Queues, particularly the long and winding ones, were ordinary occurrences in Soviet Russia. Just ask Sorokin himself, who, in his afterword to the novel, waxes nostalgic about the disappearance of the monster queue upon the dissolution of the Soviet era. But while The Queue may sound like a ballad dedicated to days gone by, right at the outset the contemporary relevance of this quarter-century-old novel is already hinted at, beginning as it does with a newcomer uttering a variation of a question frequently asked today in light rail transit stations, ATM booths, Apple product launches, and disaster relief goods distribution centers: “Comrade, who’s last in the queue?” It’s a question, it turns out, that was more frequently asked then. Back in the Soviet era whenever something from abroad was put up for sale, be it a heap of American blue jeans, a stockpile of Turkish footwear, or a collection of Japanese electronic appliances, people were naturally expected to line up by the thousands. Sorokin makes a spectacle out of this observation in his novel, where he conjures up a formidable group of characters, most of them unnamed and only a handful of them brought to the fore of the story, compelled to queue up for whatever is waiting for them—or, rather, whatever they’re supposed to be waiting for—at the head of the line.

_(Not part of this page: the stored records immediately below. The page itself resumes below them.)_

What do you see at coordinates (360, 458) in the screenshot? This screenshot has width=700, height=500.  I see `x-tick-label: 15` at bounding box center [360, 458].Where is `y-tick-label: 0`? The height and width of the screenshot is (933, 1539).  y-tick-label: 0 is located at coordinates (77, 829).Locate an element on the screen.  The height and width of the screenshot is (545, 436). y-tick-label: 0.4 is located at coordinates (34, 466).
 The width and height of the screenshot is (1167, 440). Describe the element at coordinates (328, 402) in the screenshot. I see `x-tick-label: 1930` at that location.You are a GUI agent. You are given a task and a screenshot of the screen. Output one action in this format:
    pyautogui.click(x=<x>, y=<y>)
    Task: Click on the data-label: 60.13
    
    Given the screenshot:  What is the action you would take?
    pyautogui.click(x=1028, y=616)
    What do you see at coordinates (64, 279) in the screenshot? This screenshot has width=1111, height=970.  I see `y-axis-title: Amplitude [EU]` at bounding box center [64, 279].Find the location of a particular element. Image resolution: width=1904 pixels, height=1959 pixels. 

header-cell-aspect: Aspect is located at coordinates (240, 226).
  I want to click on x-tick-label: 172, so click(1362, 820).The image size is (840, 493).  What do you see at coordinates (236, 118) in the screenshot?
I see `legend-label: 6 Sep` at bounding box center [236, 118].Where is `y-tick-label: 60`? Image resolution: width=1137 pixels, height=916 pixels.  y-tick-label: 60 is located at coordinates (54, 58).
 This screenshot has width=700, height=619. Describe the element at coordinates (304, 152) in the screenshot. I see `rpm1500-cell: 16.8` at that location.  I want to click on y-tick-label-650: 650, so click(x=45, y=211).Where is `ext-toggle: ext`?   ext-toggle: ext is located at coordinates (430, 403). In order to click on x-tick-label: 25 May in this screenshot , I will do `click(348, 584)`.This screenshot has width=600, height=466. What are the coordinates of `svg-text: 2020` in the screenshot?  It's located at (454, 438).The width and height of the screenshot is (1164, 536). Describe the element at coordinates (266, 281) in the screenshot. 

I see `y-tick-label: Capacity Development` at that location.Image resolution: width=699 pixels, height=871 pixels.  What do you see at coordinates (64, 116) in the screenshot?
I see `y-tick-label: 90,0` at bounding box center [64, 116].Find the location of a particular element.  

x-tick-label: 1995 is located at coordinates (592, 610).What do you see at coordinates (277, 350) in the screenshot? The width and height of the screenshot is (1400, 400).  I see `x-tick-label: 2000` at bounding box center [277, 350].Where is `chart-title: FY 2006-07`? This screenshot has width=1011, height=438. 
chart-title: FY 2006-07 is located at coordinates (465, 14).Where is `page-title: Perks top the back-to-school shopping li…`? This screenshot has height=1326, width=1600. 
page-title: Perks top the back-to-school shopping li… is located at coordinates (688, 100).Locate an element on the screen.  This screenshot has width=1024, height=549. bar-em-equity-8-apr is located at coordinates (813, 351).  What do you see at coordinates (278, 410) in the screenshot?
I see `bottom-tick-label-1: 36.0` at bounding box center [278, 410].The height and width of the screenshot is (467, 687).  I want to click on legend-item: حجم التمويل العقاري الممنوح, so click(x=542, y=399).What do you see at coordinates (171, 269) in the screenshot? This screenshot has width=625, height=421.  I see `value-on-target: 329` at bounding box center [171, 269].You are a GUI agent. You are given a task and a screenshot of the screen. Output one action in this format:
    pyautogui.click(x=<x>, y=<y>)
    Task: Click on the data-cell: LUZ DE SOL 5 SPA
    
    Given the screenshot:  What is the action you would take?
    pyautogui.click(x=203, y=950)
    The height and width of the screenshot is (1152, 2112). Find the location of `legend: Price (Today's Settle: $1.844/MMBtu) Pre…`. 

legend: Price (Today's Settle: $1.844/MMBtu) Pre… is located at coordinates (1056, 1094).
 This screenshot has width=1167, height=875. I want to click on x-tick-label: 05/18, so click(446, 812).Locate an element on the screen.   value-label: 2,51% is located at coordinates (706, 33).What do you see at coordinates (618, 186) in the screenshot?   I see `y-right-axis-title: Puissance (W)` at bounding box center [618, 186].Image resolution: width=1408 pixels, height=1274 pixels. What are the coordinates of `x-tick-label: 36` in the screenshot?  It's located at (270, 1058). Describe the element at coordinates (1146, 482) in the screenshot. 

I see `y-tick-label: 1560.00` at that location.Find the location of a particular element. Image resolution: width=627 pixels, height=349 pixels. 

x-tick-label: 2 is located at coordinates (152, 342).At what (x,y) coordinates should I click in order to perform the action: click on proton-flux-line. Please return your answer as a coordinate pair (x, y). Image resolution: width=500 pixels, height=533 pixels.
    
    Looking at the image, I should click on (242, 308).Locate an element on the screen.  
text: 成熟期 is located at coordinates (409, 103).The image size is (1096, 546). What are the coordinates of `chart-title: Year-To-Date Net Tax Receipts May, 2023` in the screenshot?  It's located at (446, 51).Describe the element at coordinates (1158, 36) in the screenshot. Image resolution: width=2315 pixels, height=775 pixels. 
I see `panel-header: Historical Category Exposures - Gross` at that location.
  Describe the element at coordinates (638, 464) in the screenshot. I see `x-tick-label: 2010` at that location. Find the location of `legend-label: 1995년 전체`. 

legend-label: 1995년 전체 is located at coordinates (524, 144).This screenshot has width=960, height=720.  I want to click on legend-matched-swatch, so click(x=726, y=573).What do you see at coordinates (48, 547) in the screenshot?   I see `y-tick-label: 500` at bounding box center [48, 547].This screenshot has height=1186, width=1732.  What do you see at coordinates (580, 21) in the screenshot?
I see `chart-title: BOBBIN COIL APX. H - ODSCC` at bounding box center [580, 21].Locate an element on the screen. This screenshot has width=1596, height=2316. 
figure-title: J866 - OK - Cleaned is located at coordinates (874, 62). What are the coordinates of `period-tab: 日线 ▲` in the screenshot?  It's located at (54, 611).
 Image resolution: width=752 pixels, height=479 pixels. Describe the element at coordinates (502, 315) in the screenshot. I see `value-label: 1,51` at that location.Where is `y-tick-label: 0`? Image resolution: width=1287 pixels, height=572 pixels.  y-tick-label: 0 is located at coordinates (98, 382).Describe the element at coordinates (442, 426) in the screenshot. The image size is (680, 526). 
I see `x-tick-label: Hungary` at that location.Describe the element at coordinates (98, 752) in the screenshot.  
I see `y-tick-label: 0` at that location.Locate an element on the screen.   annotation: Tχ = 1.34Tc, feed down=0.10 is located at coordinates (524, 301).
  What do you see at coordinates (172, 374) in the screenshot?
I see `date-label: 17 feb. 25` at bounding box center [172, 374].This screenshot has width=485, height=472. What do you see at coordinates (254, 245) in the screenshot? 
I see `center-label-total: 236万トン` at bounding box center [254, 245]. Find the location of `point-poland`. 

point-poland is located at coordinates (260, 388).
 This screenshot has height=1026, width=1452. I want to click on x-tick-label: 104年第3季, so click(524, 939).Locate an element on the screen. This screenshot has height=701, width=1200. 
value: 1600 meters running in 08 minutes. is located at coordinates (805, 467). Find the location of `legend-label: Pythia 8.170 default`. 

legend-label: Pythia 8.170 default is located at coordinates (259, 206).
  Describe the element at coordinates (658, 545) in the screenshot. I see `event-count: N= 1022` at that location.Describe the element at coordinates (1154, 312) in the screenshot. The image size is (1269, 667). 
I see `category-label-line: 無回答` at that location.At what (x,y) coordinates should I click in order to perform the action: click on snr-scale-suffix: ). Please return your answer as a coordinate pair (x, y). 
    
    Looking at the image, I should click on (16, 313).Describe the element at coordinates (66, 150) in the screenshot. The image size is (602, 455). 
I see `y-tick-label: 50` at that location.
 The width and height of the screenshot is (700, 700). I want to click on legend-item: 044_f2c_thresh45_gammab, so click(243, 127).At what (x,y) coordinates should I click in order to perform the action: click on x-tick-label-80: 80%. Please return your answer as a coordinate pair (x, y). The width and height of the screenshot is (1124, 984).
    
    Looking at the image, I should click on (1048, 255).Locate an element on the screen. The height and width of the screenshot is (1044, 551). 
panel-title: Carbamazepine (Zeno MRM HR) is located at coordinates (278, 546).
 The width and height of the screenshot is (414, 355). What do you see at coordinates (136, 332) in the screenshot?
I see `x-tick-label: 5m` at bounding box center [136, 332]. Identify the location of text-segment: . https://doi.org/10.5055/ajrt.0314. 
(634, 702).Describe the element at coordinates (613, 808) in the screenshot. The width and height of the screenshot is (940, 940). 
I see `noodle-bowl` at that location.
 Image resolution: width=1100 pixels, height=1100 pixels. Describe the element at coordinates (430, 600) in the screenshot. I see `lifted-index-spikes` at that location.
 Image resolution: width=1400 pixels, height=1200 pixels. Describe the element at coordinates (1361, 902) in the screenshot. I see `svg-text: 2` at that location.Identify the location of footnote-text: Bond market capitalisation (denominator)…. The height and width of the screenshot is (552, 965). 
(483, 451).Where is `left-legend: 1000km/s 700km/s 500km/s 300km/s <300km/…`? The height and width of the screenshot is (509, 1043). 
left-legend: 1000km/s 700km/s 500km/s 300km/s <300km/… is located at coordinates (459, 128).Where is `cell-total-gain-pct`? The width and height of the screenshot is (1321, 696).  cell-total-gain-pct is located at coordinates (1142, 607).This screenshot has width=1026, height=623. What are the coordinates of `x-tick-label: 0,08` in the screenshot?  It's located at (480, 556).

—They’re nice imported ones, I saw them.
—I couldn’t get up there. Couldn’t even get near.
—I saw some that a woman had got.
—Nice colour?
—Quite nice—greyish-brown.
—Suede-look?
—Uh-huh.
—Nonsense, young man. They’re leather.
—Leather?
—Really?
—They can’t be, I saw them myself…
—Quite right, but they only had the suede type this morning; they ran out by lunchtime. Now they’re leather—dark brown.
—Oh, hell.
The Queue is, from start to finish, true to its name. Structurally it’s nothing more than a sequence of sentences, phrases, fragments, interjections, omissions, and even unintelligible murmurs. It does away with any and all traditional forms of narration, description, and authorial intervention and operates instead with a succession of quotation dashes and unattributed lines of dialogue, as exemplified by the foregoing excerpt. In the absence of dashes and dialogue there is only silence, a break in the narrative, if it can be called that, in the form of blank acid-free pages signifying the queuers’ collective suspension of consciousness, their taking refuge in sleep after a day of waiting, talking, complaining, arguing, pushing, roll-calling, smoking, drinking, and trying their luck at love. Yes, love and life and Levi’s.
A singularly engaging debut novel by one of the most luminous figures of contemporary Russian literature, The Queue is unabashedly postmodern. In its justified peculiarity a microcosm teeming with the absurdities of everyday life emerges; a celebration of organized chaos as the oxymoronic term applies to human society the novel, if indeed it can be called that, becomes.